─── Exercise input ───
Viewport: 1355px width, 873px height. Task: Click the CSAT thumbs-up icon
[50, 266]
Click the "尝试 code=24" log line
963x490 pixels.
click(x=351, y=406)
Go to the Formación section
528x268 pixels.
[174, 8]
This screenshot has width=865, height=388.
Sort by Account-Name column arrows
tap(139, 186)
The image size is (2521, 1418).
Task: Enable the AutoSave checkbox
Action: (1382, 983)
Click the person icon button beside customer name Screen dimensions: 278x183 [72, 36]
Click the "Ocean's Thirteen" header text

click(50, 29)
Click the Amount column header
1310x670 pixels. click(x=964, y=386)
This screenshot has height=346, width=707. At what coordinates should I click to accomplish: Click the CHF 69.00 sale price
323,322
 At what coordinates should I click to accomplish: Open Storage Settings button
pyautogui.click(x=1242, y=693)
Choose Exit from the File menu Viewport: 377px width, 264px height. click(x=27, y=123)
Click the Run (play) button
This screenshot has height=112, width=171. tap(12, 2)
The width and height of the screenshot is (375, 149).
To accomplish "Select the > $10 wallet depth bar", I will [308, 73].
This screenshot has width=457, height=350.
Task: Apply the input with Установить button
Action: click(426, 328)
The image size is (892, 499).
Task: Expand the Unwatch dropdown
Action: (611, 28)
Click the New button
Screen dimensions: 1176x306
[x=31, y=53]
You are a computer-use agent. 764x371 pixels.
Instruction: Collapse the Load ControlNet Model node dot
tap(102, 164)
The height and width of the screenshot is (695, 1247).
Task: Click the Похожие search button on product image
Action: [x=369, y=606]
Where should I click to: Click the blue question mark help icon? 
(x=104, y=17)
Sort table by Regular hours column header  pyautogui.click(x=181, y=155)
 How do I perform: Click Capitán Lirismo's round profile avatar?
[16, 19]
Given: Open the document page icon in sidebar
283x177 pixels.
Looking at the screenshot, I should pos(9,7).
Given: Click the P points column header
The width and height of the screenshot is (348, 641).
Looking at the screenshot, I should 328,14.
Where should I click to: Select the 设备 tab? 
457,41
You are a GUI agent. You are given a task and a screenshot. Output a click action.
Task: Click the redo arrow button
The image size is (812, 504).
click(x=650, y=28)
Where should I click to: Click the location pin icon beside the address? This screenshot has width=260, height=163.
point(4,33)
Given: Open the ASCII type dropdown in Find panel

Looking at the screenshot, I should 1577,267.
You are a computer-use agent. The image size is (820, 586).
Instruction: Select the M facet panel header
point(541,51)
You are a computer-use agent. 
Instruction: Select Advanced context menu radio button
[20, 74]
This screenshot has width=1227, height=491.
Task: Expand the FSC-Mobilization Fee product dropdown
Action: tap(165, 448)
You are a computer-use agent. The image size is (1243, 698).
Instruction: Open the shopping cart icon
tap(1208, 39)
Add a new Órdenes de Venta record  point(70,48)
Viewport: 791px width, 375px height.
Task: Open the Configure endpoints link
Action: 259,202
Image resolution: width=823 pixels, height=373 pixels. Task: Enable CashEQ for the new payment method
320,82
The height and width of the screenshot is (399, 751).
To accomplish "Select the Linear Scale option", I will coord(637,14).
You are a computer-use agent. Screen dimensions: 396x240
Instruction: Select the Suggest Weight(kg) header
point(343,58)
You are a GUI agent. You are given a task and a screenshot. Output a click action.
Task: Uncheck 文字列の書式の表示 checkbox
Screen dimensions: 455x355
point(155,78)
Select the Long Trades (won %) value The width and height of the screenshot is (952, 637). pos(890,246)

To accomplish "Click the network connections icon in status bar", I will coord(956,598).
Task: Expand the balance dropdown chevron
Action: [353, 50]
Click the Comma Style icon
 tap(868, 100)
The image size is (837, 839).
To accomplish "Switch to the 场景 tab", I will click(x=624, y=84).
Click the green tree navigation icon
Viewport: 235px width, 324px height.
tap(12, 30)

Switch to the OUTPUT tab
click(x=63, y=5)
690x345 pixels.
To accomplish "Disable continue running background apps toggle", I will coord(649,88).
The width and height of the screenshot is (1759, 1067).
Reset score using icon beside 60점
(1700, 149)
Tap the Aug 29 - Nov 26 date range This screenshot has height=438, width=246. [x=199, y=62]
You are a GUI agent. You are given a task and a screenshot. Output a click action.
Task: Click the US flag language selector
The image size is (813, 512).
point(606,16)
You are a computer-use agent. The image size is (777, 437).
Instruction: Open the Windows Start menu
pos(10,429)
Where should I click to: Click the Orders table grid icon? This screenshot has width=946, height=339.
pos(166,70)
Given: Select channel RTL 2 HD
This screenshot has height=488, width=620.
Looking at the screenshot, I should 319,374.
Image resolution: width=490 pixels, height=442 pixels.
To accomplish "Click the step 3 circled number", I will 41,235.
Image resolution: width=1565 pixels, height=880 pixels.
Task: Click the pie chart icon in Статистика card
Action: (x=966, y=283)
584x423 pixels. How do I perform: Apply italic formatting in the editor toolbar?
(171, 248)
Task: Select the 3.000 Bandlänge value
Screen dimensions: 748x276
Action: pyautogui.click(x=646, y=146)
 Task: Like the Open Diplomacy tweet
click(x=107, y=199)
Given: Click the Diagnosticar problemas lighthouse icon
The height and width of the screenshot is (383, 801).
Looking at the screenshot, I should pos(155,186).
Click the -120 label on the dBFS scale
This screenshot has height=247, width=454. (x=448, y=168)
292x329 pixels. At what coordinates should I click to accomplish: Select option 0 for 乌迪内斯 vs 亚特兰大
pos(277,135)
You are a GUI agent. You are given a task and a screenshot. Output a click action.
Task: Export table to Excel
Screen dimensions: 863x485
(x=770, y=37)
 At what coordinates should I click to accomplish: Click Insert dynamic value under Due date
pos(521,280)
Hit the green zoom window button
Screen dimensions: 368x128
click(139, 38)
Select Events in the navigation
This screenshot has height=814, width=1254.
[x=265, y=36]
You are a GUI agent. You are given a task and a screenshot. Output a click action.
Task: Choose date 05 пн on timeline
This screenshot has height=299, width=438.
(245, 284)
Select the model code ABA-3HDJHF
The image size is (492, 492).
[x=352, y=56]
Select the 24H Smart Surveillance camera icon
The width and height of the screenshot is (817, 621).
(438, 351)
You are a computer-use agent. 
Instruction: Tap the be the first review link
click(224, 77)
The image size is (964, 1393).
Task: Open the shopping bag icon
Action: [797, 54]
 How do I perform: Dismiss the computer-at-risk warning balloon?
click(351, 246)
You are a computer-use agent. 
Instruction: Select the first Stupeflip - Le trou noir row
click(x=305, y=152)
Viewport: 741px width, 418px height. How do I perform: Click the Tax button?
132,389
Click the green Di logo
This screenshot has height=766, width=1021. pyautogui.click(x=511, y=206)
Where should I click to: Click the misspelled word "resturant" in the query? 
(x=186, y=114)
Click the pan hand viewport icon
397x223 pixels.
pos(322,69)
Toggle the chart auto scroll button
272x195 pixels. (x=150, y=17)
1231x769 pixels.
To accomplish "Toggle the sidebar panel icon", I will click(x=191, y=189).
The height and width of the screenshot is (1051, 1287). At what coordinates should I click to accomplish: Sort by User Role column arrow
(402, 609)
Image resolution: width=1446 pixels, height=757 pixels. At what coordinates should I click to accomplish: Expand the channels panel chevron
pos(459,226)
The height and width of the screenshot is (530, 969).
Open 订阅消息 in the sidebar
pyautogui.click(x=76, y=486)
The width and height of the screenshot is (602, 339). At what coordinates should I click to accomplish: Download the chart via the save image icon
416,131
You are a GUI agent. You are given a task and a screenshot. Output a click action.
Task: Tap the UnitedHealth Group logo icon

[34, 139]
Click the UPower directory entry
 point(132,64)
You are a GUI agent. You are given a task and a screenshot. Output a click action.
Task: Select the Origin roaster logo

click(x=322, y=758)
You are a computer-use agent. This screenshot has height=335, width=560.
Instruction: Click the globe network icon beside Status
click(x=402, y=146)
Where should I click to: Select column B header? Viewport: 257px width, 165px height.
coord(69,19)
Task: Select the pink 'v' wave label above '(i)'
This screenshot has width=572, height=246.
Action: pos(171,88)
───
Copy the records above word for word, from the line with "The width and height of the screenshot is (1759, 1067)." through the line with "Tap the Aug", both of those lines included.

● **Solved problem**:
The width and height of the screenshot is (1759, 1067).
Reset score using icon beside 60점
(1700, 149)
Tap the Aug 29 - Nov 26 date range This screenshot has height=438, width=246. [x=199, y=62]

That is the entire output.